(Dataset items)
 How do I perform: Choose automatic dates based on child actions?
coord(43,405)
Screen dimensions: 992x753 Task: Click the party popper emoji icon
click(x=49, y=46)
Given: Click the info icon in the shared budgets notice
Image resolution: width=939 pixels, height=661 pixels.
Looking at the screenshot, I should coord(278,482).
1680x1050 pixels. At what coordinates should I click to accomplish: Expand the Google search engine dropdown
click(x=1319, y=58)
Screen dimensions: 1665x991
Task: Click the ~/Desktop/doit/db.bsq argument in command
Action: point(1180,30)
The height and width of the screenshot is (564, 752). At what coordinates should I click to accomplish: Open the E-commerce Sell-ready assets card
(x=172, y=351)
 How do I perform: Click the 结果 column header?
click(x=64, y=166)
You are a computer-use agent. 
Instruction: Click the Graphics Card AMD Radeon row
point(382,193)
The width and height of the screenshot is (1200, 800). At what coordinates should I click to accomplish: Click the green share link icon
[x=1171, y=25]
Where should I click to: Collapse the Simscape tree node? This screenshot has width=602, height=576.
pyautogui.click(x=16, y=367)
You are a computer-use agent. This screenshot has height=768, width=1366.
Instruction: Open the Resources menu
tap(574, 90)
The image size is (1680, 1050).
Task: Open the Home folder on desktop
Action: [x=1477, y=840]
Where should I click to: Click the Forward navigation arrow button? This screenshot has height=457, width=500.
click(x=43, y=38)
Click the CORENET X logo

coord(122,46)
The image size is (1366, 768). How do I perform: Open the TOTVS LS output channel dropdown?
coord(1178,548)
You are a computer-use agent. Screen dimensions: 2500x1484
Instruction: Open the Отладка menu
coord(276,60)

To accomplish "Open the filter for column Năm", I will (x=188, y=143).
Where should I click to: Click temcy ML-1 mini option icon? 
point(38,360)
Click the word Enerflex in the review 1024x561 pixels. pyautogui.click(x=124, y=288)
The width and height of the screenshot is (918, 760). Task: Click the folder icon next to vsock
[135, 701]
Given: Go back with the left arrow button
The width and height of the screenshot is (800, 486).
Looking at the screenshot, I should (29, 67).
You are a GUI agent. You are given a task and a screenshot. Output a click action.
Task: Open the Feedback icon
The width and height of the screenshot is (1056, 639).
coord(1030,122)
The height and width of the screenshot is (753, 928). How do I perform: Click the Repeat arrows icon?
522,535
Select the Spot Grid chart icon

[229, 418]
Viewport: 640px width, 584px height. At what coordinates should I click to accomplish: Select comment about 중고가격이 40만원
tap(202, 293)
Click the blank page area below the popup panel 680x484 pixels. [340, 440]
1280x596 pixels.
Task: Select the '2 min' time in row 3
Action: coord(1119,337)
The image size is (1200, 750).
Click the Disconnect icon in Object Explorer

* What you will do: Convert the data, starting at the first line and ending at the line containing "Looking at the screenshot, I should coord(278,482).", into a Markdown table with the columns No. and Line. Give one numbered row per line and leave out blank lines.

* Reply:
| No. | Line |
|---|---|
| 1 |  How do I perform: Choose automatic dates based on child actions? |
| 2 | coord(43,405) |
| 3 | Screen dimensions: 992x753 Task: Click the party popper emoji icon |
| 4 | click(x=49, y=46) |
| 5 | Given: Click the info icon in the shared budgets notice |
| 6 | Image resolution: width=939 pixels, height=661 pixels. |
| 7 | Looking at the screenshot, I should coord(278,482). |